Magdalena Grono
Directora del Programa para Europa y Asia Central del International Crisis Group (ICG) en Bruselas
El conflicto, que dura ya tres décadas, entre armenios y azeríes, es uno de los polvorines más peligrosos de Europa. La seguridad a lo largo de la frontera armenio-azerí y en la Línea de Contacto en torno a Nagorno-Karabakh y los territorios azeríes adyacentes controlados por los armenios ha sido precaria desde el alto el fuego de 1964. Apenas un puñado de observadores de la Organización para la Seguridad y la Cooperación en Europa (OSCE) supervisa la línea, una de las regiones más fuertemente militarizadas del mundo. La onerosa y desestabilizadora carrera armamentística agravada desde la primera década del siglo XXI por los beneficios excepcionales del gas y del petróleo azeríes ha sido facilitada sobre todo por Moscú, que vende armas tanto a Bakú como a Yereván. Al mismo tiempo, Rusia copreside, con Francia y EEUU, el Grupo de Minsk de la OSCE, que lidera el proceso de resolución del conflicto. La espiral violenta se ha vuelto cada vez más letal desde 2014, con el uso cada vez mayor de artillería pesada y con la reanudación de los combates en abril de 2016, que han provocado al menos 200 muertes.

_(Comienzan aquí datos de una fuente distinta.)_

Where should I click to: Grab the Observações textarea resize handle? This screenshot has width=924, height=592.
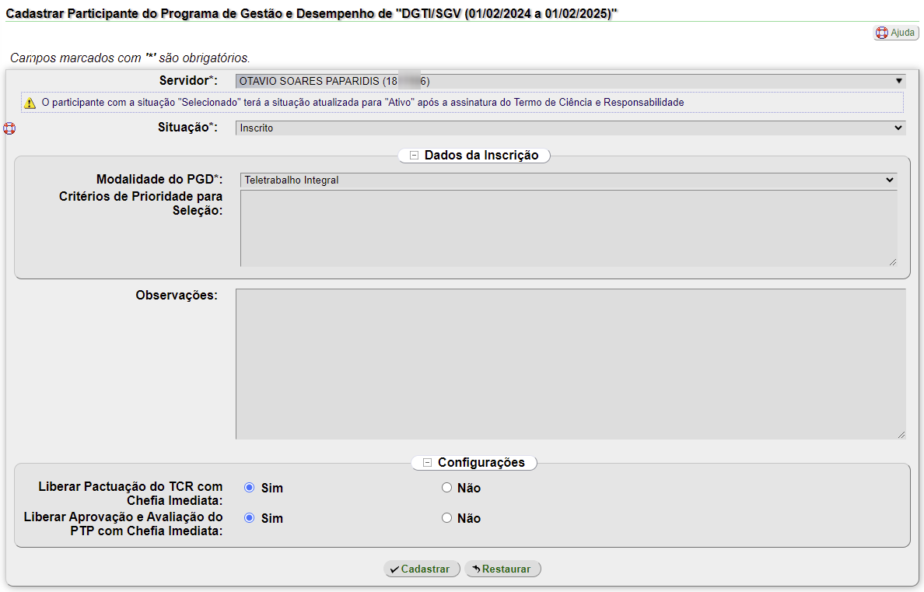(901, 435)
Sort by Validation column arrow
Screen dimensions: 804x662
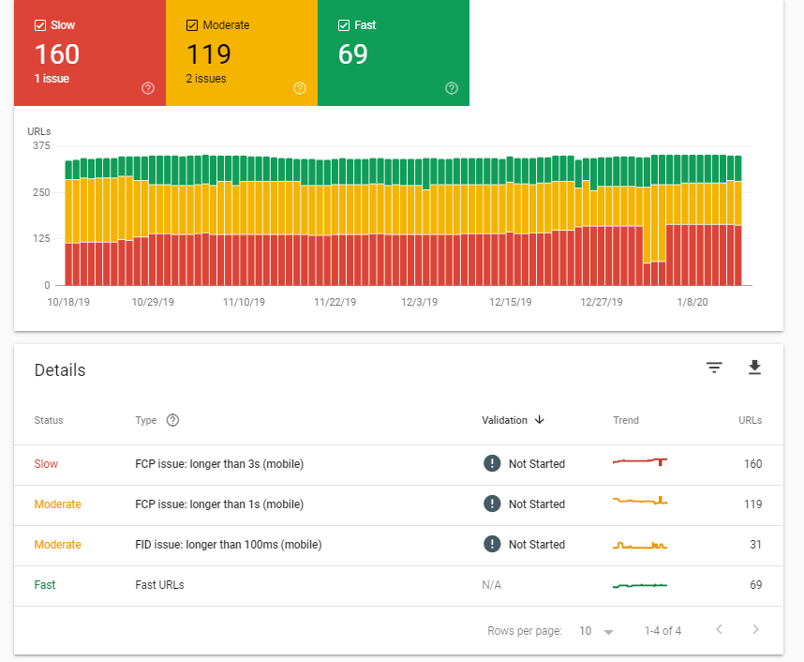(540, 420)
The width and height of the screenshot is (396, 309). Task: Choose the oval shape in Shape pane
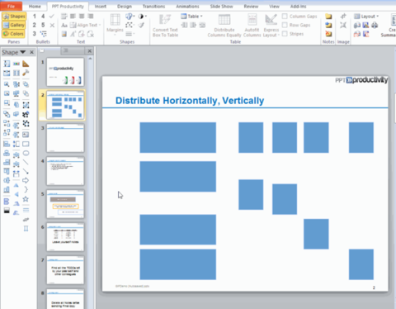point(26,153)
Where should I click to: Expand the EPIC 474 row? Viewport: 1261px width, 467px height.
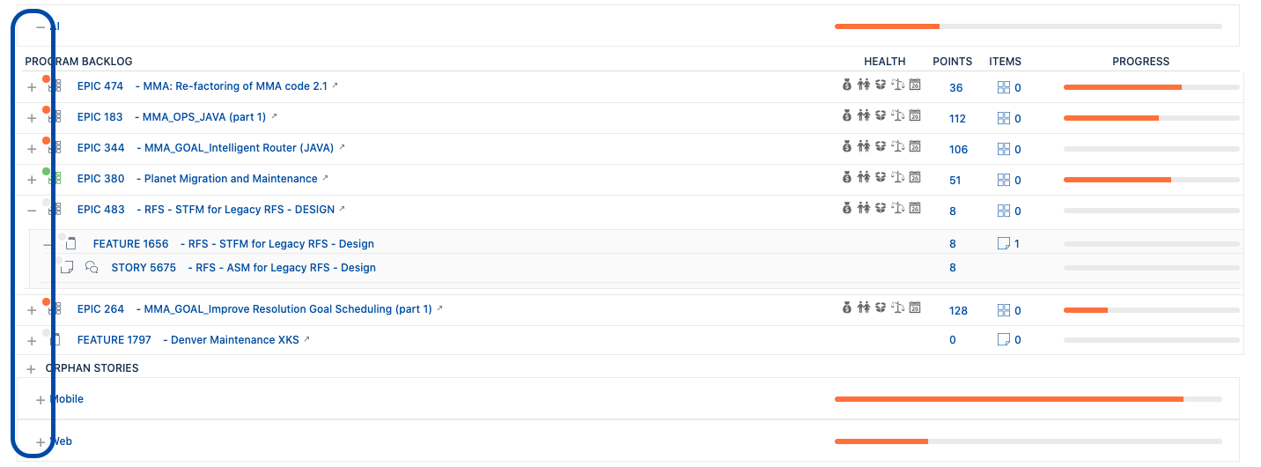pos(32,88)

Esto supuso una llamada de atención y una oportunidad para galvanizar el estancado proceso de paz. En mayo y junio de 2016, los presidentes Sargsyan de Armenia y Aliyev de Azerbaiyán acordaron adoptar Medidas de Fomento de la Confianza y la Seguridad (MFCS) —incrementar el número de observadores de la OSCE de los siete actuales a doce y crear un mecanismo para investigar incidentes— y avanzar hacia una ronda de conversaciones sustantivas. Pero las negociaciones fracasaron en septiembre de 2016 cuando estallaron nuevos incidentes en la divisoria del conflicto, que se prolongaron hasta los preparativos de una nueva cumbre iniciada en verano de 2017.

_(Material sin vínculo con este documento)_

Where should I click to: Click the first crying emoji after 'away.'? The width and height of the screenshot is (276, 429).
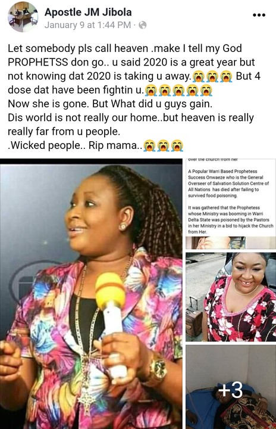tap(199, 77)

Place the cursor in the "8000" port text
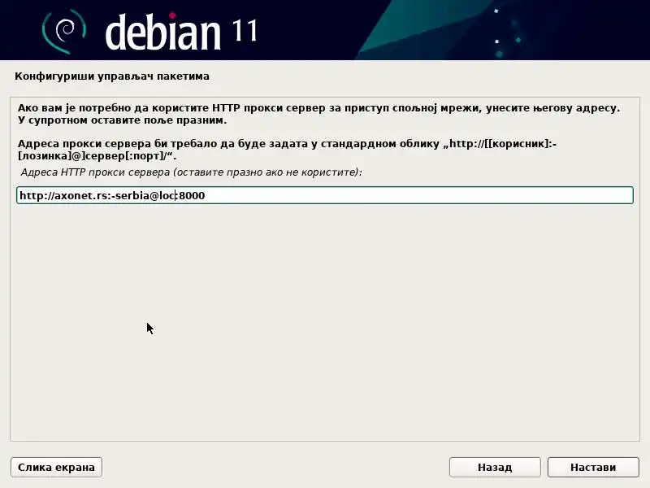192,195
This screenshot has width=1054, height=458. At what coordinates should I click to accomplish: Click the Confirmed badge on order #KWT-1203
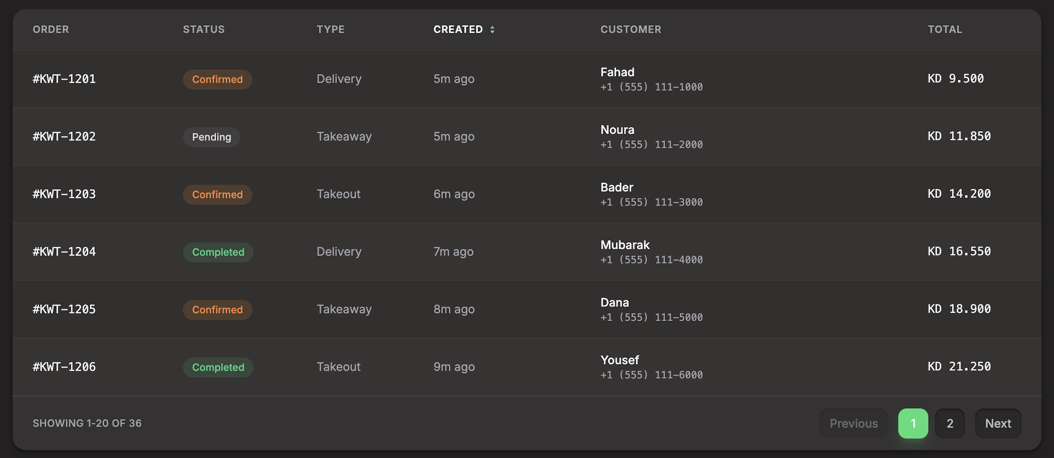tap(217, 194)
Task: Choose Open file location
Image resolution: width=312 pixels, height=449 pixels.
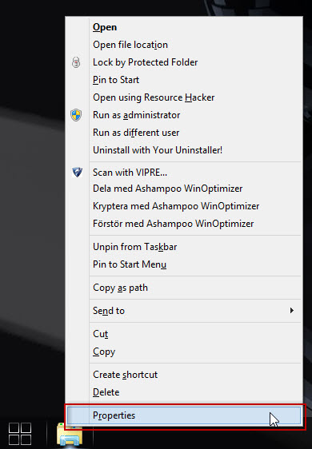Action: 184,45
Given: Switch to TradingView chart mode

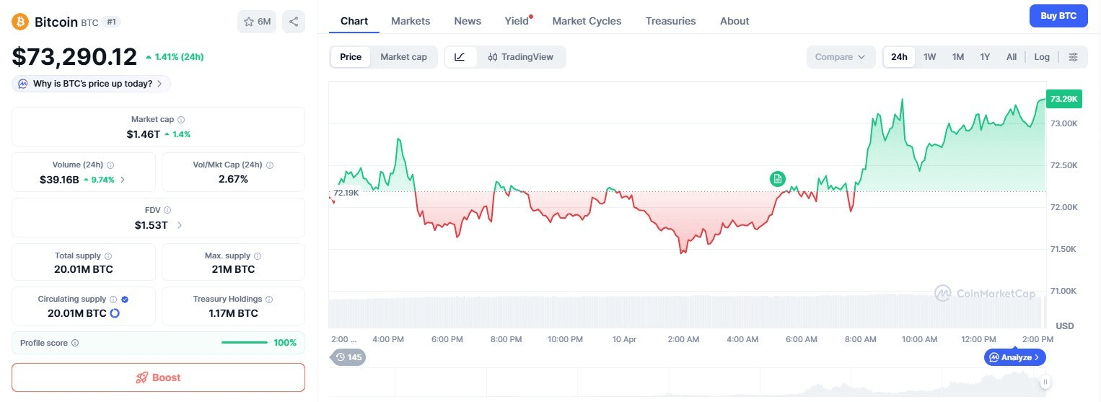Looking at the screenshot, I should [x=521, y=57].
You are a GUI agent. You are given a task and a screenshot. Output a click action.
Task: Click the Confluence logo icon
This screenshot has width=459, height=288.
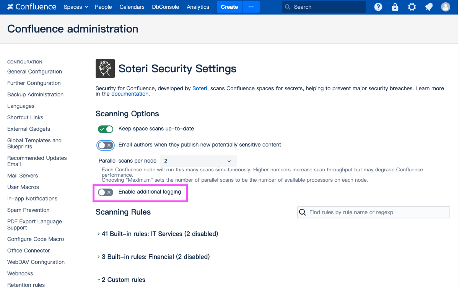(x=10, y=7)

En la reunión entre Sargsyan y Aliyev celebrada en octubre de 2017 ambos volvieron a comprometerse a adoptar MFCS y a llevar a cabo una nueva ronda de conversaciones sustantivas. Cabe esperar que la diplomacia pueda impedir una nueva escalada que, en el peor de los casos, podría provocar una conflagración regional, teniendo en cuenta los acuerdos de de Armenia y Azerbaiyán con Rusia y Turquía, respectivamente. Pero también existe el riesgo de que estas reuniones, si resultan improductivas, generen nueva frustración con la diplomacia y tienten al uso de la fuerza para solventar el conflicto.

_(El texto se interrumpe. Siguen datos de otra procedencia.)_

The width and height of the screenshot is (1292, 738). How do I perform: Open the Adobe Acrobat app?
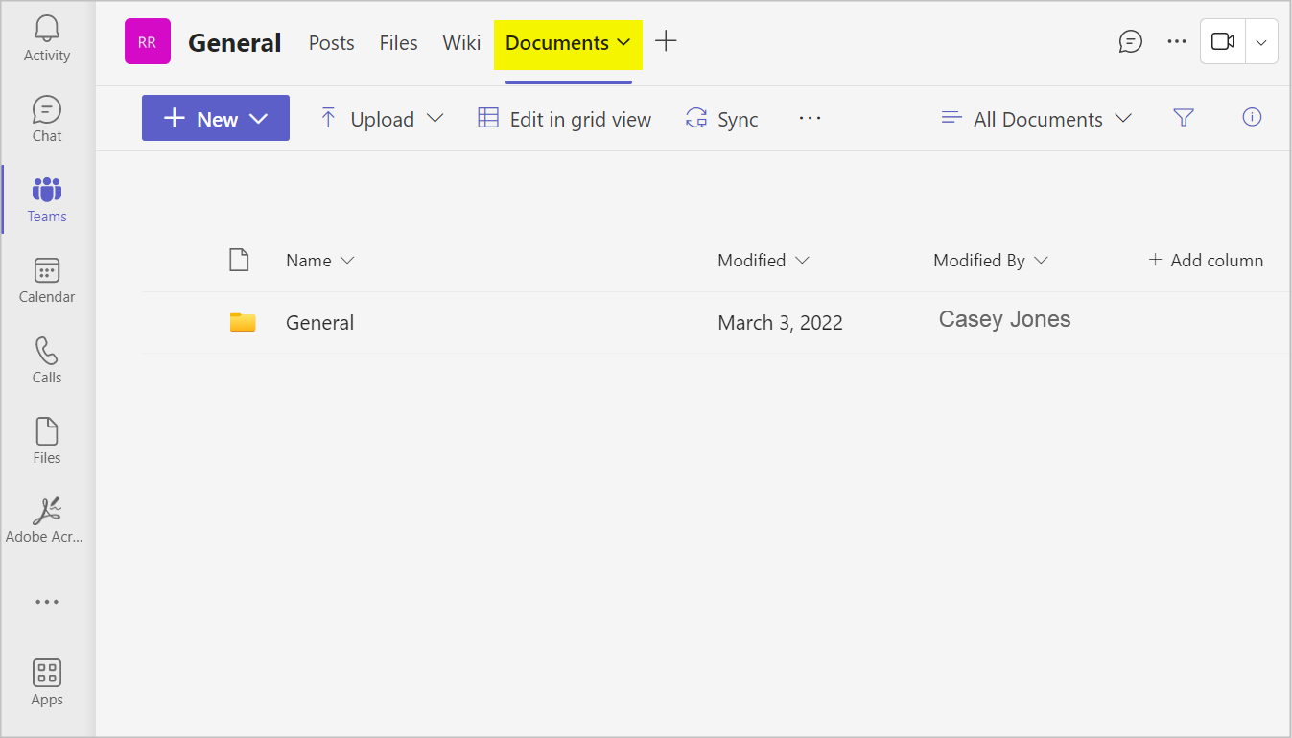pos(46,518)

Para evitarlo, es preciso reanudar las discusiones políticas. Sin embargo, como pasa en muchos conflictos, la seguridad y la política son rehenes una de la otra. El lado armenio insiste en la necesidad de fomentar la confianza y la seguridad antes de discutir un futuro acuerdo. Los azeríes, por su parte, se muestran reticentes a comprometerse a unas MFCS que podrían representar el riesgo de cimentar el statu quo sin antes discutir el contexto de un futuro pacto.
Si no se producen progresos, las personas que viven cerca de la divisoria seguirán siendo vulnerables, y su situación se agravaría rápidamente en caso de una escalada. Unos 7.000 de los 150.000 habitantes de Nagorno- Karabakh viven a menos de 15 kilómetros de la frontera. Y centenares de miles de personas, muchas de ellas desplazadas por los combates de la década de 1990, viven a una distancia parecida del límite del lado azerí. A lo largo de la frontera internacional que separa Armenia de Azerbaiyán, el miedo es palpable. Los trabajadores de las agencias de ayuda humanitaria advierten que en caso de reanudarse los combates no se tendría una consideración excesiva por la vida de los civiles. Para prevenir esta contingencia, una discusión sobre la seguridad no es suficiente. Los aspectos políticos de un futuro acuerdo tendrán que encabalgarse en acuerdos internacionales de seguridad que los garanticen.
Se cumple ahora una década de la posible hoja de ruta para un acuerdo imparcial de Principios Básicos, que siguen siendo aceptados por ambos lados como esqueleto general para un acuerdo. En la práctica, son rechazados por aquellas personas de ambas sociedades cuyas vidas, durante el último cuarto de siglo, y cuyos discursos enconados se ven alimentados por los de sus propios líderes. En tanto que los dos líderes consideren un posible acuerdo solo desde sus propias posiciones, la seguridad y la política seguirán siendo rehenes la una de la otra. Y la seguridad de la región seguirá siendo frágil.